Tuesday, August 11, 2020

Pandemic school decisions: have no regrets

Everywhere I look, there are discussions about how to do school in the fall of 2020 during a pandemic. My advice is to decide in a way that leaves you with the least amount of regrets.

Personally, since I have underlying health conditions that put me at risk of grave illness or dying, I opted to retire. I also opted to retire because as one colleague noted I could not run a "COVID classroom." I know that good learning does not involve tight rows, little to no contact, and a teacher teaching solely fromt the front of the classroom. 

To me, most of the discussions by decision makers are about warehousing children so their parents can get on with their lives and work. I don't believe that a good education is about warehousing children, but instead a good education is about giving students the experiences, skills, knowledge, and concepts necessary to live good lives and support a free country. 

If I were in charge of the world, my first choice would be safety. Children can make up a year of school, but they can't make up a lost life.

If I were in charge of the world, I would help families to support their children's good living and learning at home with childcare stipends and community supports to make this a reality until we get a vaccine. Work places can help out too by making centers for safe childcare at work to help parents who want to work. 

I would also support schools' ability to foster robust remote learning in sensitive, creative, and positive ways to help families and others continue children's educations in effective ways. Educators are well skilled to do that work, and fortunately the technology exists to allow educators to lead those programs.

Many school systems, communities, and states will not make good decisions. Some will have regrets. With this in mind, families, teachers, and students will have to put their own safety first and do what they can to make as safe as possible a year.

Bottom line, children are natural learners.
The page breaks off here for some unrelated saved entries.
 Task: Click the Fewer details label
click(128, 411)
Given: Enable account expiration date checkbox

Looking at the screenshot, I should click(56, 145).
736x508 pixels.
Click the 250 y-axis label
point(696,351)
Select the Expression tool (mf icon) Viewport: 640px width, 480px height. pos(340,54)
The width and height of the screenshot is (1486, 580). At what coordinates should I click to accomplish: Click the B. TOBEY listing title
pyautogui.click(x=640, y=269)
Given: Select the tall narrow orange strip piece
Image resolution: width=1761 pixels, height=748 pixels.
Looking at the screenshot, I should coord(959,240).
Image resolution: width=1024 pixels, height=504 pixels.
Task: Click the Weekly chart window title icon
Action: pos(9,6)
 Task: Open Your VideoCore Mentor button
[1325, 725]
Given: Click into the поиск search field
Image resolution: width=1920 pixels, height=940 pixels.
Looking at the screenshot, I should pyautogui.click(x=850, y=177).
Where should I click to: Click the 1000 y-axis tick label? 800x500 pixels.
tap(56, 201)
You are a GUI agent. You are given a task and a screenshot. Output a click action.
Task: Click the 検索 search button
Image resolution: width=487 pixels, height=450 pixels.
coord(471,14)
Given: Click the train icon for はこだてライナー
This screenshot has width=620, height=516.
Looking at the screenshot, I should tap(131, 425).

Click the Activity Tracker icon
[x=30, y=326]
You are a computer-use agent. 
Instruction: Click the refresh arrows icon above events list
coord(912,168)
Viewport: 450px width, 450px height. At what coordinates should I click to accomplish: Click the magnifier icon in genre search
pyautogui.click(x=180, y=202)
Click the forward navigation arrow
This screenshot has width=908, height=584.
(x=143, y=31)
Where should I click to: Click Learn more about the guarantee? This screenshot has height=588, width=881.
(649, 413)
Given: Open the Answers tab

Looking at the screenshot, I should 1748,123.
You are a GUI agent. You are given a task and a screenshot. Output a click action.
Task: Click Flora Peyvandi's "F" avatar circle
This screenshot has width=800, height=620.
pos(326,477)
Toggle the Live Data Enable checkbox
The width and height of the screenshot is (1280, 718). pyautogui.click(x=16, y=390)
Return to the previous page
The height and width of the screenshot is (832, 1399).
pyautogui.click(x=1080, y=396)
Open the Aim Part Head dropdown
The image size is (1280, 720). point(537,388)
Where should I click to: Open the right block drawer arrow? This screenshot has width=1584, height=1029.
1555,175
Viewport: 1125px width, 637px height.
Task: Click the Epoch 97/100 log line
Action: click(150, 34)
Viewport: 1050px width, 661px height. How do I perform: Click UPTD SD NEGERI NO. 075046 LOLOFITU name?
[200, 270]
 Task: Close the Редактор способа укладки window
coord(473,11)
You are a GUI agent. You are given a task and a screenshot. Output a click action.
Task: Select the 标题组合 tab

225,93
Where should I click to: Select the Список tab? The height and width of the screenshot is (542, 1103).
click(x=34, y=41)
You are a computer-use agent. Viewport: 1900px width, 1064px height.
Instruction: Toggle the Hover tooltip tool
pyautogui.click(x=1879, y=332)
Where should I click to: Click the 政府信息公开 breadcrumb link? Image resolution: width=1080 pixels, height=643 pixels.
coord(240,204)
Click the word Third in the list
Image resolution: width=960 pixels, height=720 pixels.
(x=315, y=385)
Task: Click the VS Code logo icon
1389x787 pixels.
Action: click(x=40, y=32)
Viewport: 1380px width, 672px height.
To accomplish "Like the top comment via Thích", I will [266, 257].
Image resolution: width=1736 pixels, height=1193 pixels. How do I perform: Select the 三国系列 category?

If a child reads or listens to at least one well-chosen book a week (or one picture book a day), signs onto Khan Academy and does the math exercises at their level, watches good documentaries about social studies topics, explores the natural world outside and via experiments with household items (there are a zillion of these online), socializes with a small pod of friends and family members, and researches and creates creative presentations related to their questions and topics of interest, that child will make substantial gains in learning. 

As I've noted multiple times, the pandemic has laid the inequity and problems of society bare. There are many, many positive ways we can respond to this to make our communities and the nation as a whole stronger. But first, everyone has to look out for their personal safety and the safety of their communities. Everyone should operate so that they have few to no regrets during this relatively short-term problem. You can do this.